Per quanto spiacevole la realtà va guardata in faccia: senza una vera e propria rivolta dal basso, nei luoghi di lavoro, e senza una lotta sistematica per cambiare questa linea sindacale e questi dirigenti fallimentari, la classe lavoratrice è destinata a subire nuovi e più duri attacchi sia dal governo che dal padronato. La condizione economica non lascia spazio ad altre politiche economiche che queste.

È questa la discussione che sarà posta al centro della quarta Assemblea di Giornate di Marzo, area di alternativa nella CGIL, convocata a Bologna sabato 20 gennaio. In tutti questi mesi GdM è intervenuta sistematicamente da un lato criticando puntualmente la linea fallimentare dei dirigenti della CGIL, ma anche impegnandosi attivamente nei luoghi di lavoro per promuovere una partecipazione consapevole alle manifestazioni e agli scioperi, avanzando il proprio programma alternativo. Non ci appartiene la logica di chi critica da bordo campo.
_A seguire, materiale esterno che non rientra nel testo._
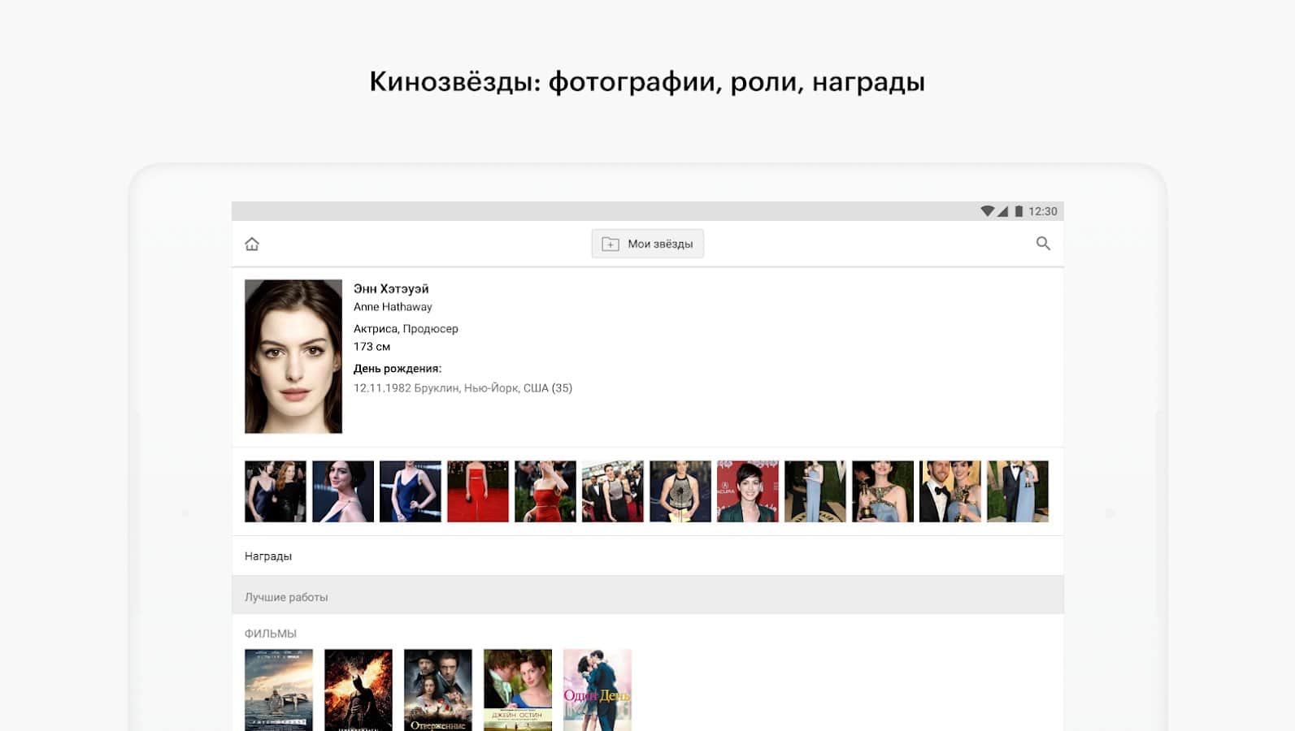The width and height of the screenshot is (1295, 731).
Task: Go to the home screen via house icon
Action: 252,244
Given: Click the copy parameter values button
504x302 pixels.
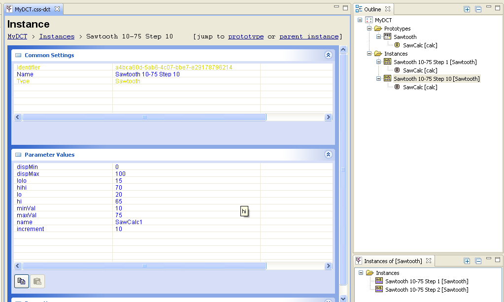Looking at the screenshot, I should coord(21,281).
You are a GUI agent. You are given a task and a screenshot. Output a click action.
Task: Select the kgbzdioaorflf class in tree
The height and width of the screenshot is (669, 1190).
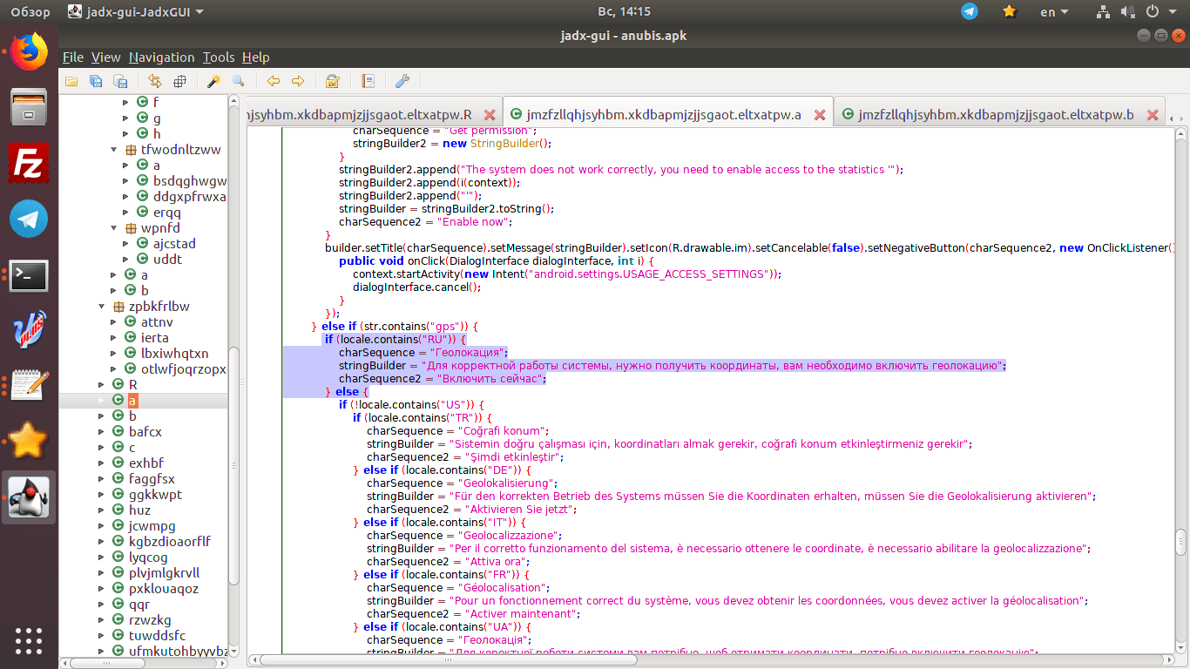point(169,542)
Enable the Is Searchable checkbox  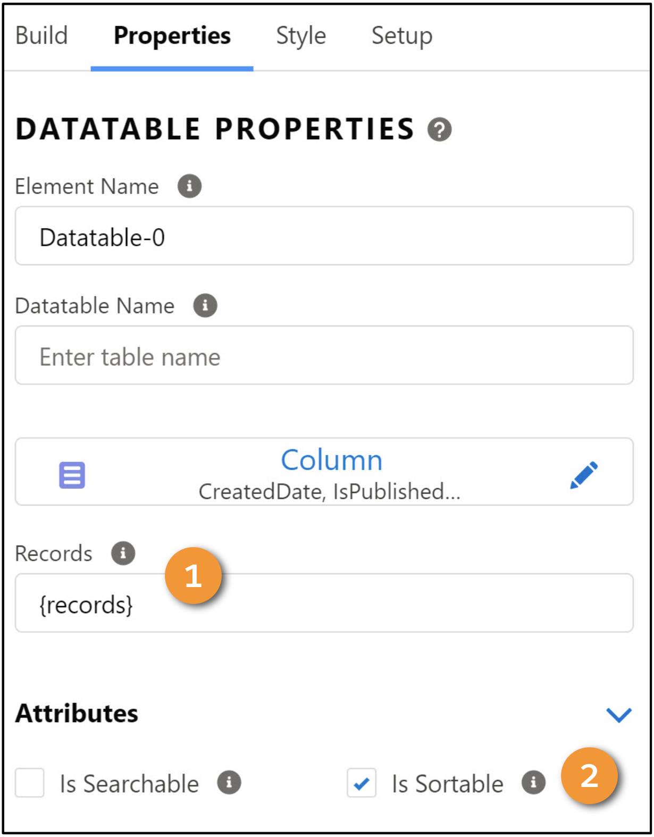click(x=29, y=783)
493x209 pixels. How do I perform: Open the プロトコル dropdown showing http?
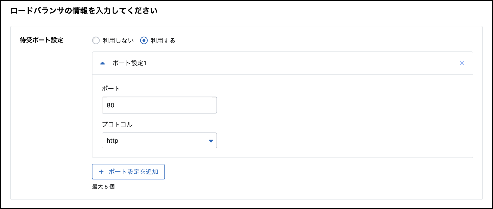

L’Assemblea nazionale, che viene preparata da decine di assemblee locali sulla base di un documento scritto, dovrà fare un bilancio di questi mesi di lavoro ma soprattutto tracciare un piano di iniziativa per il futuro.

Abbiamo di fronte vertenze importanti e non solo sui contratti. La situazione del gruppo Stellantis vede le fabbriche italiane ai margini del processo di transizione all’auto elettrica; altre crisi industriali e occupazionali possono riesplodere, a partire dalla questione ex-ILVA. Delle lotte nella logistica riferiamo in un altro articolo in questo giornale.

In tutte queste battaglie ci porremo in prima linea con il nostro programma e le nostre proposte, consapevoli che sotto la crosta dell’immobilismo burocratico ci sono migliaia di lavoratori e lavoratrici che cercano un’alternativa, che comprendono la necessità di lottare e che saranno la prima linea delle battaglie future.